Mexico, former swine flu hub, tests nerves with coronavirus strategy

A worker carries out the disinfection of a metro car, as part of Mexico City's government's measures in response to the coronavirus disease (COVID-19). [Reuters]

Mexican officials are dragging their feet on border closures and coronavirus containment measures, in what critics call a high-risk strategy driven by bad memories of a shutdown a decade ago that deepened the country’s recession during the swine flu epidemic.

The United States and neighbors in Latin America have suspended flights, banned public gatherings and closed schools.

In Mexico City, however, tens of thousands of music fans rocked out to Guns and Roses at a festival at the weekend. President Andres Manuel Lopez Obrador also went on tour, hugging surging crowds of supporters and kissing babies.

The gamble is straightforward: Mexico’s economy was stagnating even before the COVID-19 outbreak shuttered factories worldwide and the government has said it wants to limit economic damage by not over-reacting.

Some Mexican scientists, receiving news of Europe’s growing lockdown, South Korea’s widespread testing and global travel bans, are increasingly worried that Mexico’s softly-softly approach could lead to a bigger epidemic down the road.

“I am worried that we end up in a situation like Italy, where measures weren’t taken on time, and the number of cases started to get away from them,” said Rosa Maria del Angel, who heads the Department of Infectomics and Molecular Pathogenesis at Mexico’s National Polytechnic Institute.

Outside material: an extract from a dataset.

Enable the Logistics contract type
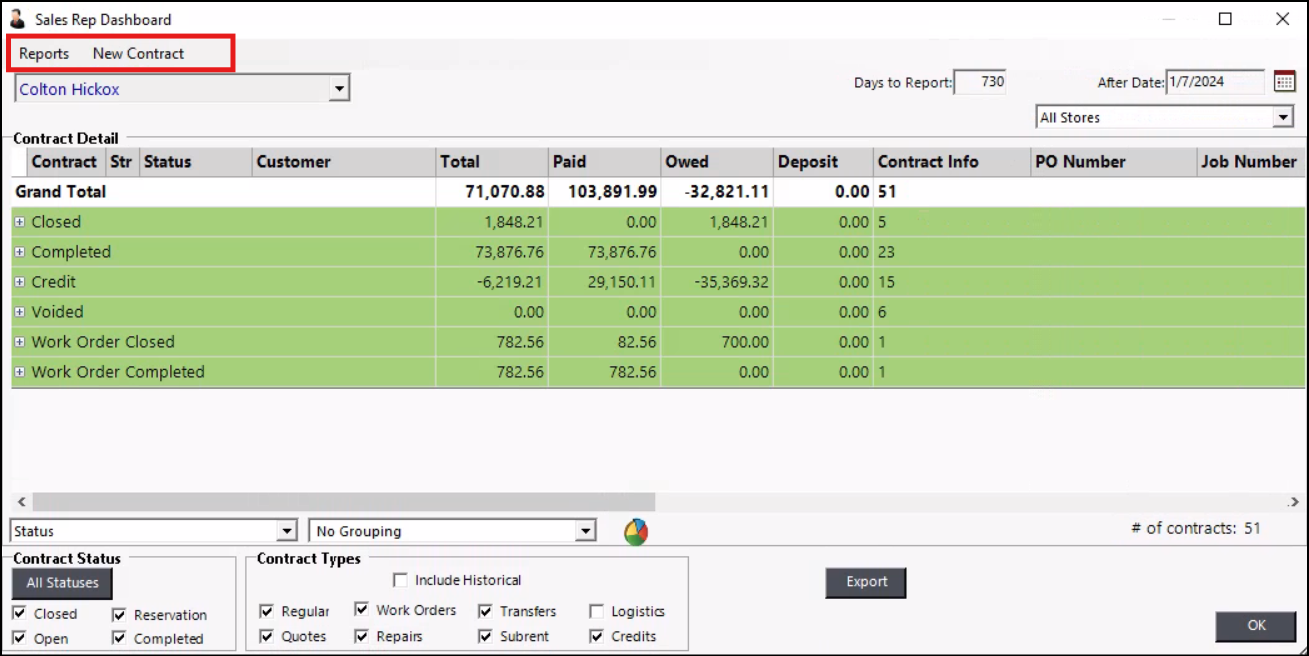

In 2009, a new strain of swine flu that emerged in Mexico raised fears of a global pandemic.

Authorities acted swiftly, shutting down public life in the densely populated capital, Mexico City, and swathes of the country. The silent streets foreshadowed scenes today in towns under lockdown from China to Europe and the United States.

The disease was quickly contained and normal life resumed within weeks, but by some estimates the response shaved a percentage point from that year’s economic activity. The economy, already reeling from the global financial crisis, ended 2009 contracted by more than 5%.